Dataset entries

☆ ☆ ☆ ☆

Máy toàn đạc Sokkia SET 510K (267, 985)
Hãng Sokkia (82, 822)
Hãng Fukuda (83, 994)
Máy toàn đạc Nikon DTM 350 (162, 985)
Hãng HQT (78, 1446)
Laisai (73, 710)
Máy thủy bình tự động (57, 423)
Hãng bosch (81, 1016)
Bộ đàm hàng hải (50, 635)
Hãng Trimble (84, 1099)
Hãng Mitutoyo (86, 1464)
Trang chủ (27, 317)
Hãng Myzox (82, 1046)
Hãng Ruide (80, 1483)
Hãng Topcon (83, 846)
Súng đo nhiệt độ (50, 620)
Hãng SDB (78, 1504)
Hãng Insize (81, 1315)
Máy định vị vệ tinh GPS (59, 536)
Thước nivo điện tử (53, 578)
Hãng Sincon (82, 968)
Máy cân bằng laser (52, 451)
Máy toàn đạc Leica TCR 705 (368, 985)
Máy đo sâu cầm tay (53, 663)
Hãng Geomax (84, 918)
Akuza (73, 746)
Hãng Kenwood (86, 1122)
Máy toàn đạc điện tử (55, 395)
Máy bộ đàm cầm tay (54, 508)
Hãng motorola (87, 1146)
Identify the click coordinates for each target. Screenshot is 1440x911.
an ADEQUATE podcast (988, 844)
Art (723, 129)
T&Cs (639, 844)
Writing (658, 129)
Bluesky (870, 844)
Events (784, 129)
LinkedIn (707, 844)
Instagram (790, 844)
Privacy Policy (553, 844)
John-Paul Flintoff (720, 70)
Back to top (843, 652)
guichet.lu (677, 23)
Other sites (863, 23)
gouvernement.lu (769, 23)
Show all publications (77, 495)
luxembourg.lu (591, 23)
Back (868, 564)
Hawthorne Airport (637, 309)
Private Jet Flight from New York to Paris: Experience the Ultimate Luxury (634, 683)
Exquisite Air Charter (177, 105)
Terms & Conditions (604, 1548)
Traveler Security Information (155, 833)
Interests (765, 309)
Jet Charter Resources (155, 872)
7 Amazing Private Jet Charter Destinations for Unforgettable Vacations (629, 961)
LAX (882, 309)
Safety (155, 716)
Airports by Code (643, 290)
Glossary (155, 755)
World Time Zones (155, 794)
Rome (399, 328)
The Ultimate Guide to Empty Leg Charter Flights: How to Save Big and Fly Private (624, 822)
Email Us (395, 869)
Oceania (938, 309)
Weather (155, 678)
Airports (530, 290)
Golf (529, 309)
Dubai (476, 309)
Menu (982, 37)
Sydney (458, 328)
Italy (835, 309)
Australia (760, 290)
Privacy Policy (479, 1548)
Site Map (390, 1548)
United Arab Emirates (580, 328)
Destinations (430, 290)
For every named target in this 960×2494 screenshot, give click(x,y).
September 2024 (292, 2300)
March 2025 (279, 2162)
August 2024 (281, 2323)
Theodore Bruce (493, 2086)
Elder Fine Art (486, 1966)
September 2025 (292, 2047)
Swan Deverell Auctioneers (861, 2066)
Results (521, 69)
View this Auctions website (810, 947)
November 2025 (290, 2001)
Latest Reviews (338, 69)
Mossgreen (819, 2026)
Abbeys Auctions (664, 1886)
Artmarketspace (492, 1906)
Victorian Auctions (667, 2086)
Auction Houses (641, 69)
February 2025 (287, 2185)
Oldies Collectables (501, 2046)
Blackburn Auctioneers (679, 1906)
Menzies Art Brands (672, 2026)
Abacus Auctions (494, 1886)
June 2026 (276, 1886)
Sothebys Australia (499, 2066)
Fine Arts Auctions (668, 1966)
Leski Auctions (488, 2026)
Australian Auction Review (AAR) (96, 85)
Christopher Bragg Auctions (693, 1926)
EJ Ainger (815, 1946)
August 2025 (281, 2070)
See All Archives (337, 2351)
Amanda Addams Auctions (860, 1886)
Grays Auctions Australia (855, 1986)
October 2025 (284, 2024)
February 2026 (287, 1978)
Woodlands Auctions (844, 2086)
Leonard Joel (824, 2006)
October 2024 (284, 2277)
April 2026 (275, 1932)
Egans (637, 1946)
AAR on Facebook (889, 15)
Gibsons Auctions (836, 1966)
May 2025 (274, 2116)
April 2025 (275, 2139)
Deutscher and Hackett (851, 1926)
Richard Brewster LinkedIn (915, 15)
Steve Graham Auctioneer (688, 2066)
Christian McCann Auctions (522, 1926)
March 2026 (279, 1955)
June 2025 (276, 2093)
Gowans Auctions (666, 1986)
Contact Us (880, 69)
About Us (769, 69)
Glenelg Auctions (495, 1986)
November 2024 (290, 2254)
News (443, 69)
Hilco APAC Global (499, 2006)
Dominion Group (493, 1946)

☆ ☆ ☆ ☆

Convert the rows above into a JSON list of strings, with one string per line and blank lines omitted.

EXERCISE SOLUTION
[
  "Máy toàn đạc Sokkia SET 510K (267, 985)",
  "Hãng Sokkia (82, 822)",
  "Hãng Fukuda (83, 994)",
  "Máy toàn đạc Nikon DTM 350 (162, 985)",
  "Hãng HQT (78, 1446)",
  "Laisai (73, 710)",
  "Máy thủy bình tự động (57, 423)",
  "Hãng bosch (81, 1016)",
  "Bộ đàm hàng hải (50, 635)",
  "Hãng Trimble (84, 1099)",
  "Hãng Mitutoyo (86, 1464)",
  "Trang chủ (27, 317)",
  "Hãng Myzox (82, 1046)",
  "Hãng Ruide (80, 1483)",
  "Hãng Topcon (83, 846)",
  "Súng đo nhiệt độ (50, 620)",
  "Hãng SDB (78, 1504)",
  "Hãng Insize (81, 1315)",
  "Máy định vị vệ tinh GPS (59, 536)",
  "Thước nivo điện tử (53, 578)",
  "Hãng Sincon (82, 968)",
  "Máy cân bằng laser (52, 451)",
  "Máy toàn đạc Leica TCR 705 (368, 985)",
  "Máy đo sâu cầm tay (53, 663)",
  "Hãng Geomax (84, 918)",
  "Akuza (73, 746)",
  "Hãng Kenwood (86, 1122)",
  "Máy toàn đạc điện tử (55, 395)",
  "Máy bộ đàm cầm tay (54, 508)",
  "Hãng motorola (87, 1146)",
  "Identify the click coordinates for each target. Screenshot is 1440x911.",
  "an ADEQUATE podcast (988, 844)",
  "Art (723, 129)",
  "T&Cs (639, 844)",
  "Writing (658, 129)",
  "Bluesky (870, 844)",
  "Events (784, 129)",
  "LinkedIn (707, 844)",
  "Instagram (790, 844)",
  "Privacy Policy (553, 844)",
  "John-Paul Flintoff (720, 70)",
  "Back to top (843, 652)",
  "guichet.lu (677, 23)",
  "Other sites (863, 23)",
  "gouvernement.lu (769, 23)",
  "Show all publications (77, 495)",
  "luxembourg.lu (591, 23)",
  "Back (868, 564)",
  "Hawthorne Airport (637, 309)",
  "Private Jet Flight from New York to Paris: Experience the Ultimate Luxury (634, 683)",
  "Exquisite Air Charter (177, 105)",
  "Terms & Conditions (604, 1548)",
  "Traveler Security Information (155, 833)",
  "Interests (765, 309)",
  "Jet Charter Resources (155, 872)",
  "7 Amazing Private Jet Charter Destinations for Unforgettable Vacations (629, 961)",
  "LAX (882, 309)",
  "Safety (155, 716)",
  "Airports by Code (643, 290)",
  "Glossary (155, 755)",
  "World Time Zones (155, 794)",
  "Rome (399, 328)",
  "The Ultimate Guide to Empty Leg Charter Flights: How to Save Big and Fly Private (624, 822)",
  "Email Us (395, 869)",
  "Oceania (938, 309)",
  "Weather (155, 678)",
  "Airports (530, 290)",
  "Golf (529, 309)",
  "Dubai (476, 309)",
  "Menu (982, 37)",
  "Sydney (458, 328)",
  "Italy (835, 309)",
  "Australia (760, 290)",
  "Privacy Policy (479, 1548)",
  "Site Map (390, 1548)",
  "United Arab Emirates (580, 328)",
  "Destinations (430, 290)",
  "For every named target in this 960×2494 screenshot, give click(x,y).",
  "September 2024 (292, 2300)",
  "March 2025 (279, 2162)",
  "August 2024 (281, 2323)",
  "Theodore Bruce (493, 2086)",
  "Elder Fine Art (486, 1966)",
  "September 2025 (292, 2047)",
  "Swan Deverell Auctioneers (861, 2066)",
  "Results (521, 69)",
  "View this Auctions website (810, 947)",
  "November 2025 (290, 2001)",
  "Latest Reviews (338, 69)",
  "Mossgreen (819, 2026)",
  "Abbeys Auctions (664, 1886)",
  "Artmarketspace (492, 1906)",
  "Victorian Auctions (667, 2086)",
  "Auction Houses (641, 69)",
  "February 2025 (287, 2185)",
  "Oldies Collectables (501, 2046)",
  "Blackburn Auctioneers (679, 1906)",
  "Menzies Art Brands (672, 2026)",
  "Abacus Auctions (494, 1886)",
  "June 2026 (276, 1886)",
  "Sothebys Australia (499, 2066)",
  "Fine Arts Auctions (668, 1966)",
  "Leski Auctions (488, 2026)",
  "Australian Auction Review (AAR) (96, 85)",
  "Christopher Bragg Auctions (693, 1926)",
  "EJ Ainger (815, 1946)",
  "August 2025 (281, 2070)",
  "See All Archives (337, 2351)",
  "Amanda Addams Auctions (860, 1886)",
  "Grays Auctions Australia (855, 1986)",
  "October 2025 (284, 2024)",
  "February 2026 (287, 1978)",
  "Woodlands Auctions (844, 2086)",
  "Leonard Joel (824, 2006)",
  "October 2024 (284, 2277)",
  "April 2026 (275, 1932)",
  "Egans (637, 1946)",
  "AAR on Facebook (889, 15)",
  "Gibsons Auctions (836, 1966)",
  "May 2025 (274, 2116)",
  "April 2025 (275, 2139)",
  "Deutscher and Hackett (851, 1926)",
  "Richard Brewster LinkedIn (915, 15)",
  "Steve Graham Auctioneer (688, 2066)",
  "Christian McCann Auctions (522, 1926)",
  "March 2026 (279, 1955)",
  "June 2025 (276, 2093)",
  "Gowans Auctions (666, 1986)",
  "Contact Us (880, 69)",
  "About Us (769, 69)",
  "Glenelg Auctions (495, 1986)",
  "November 2024 (290, 2254)",
  "News (443, 69)",
  "Hilco APAC Global (499, 2006)",
  "Dominion Group (493, 1946)"
]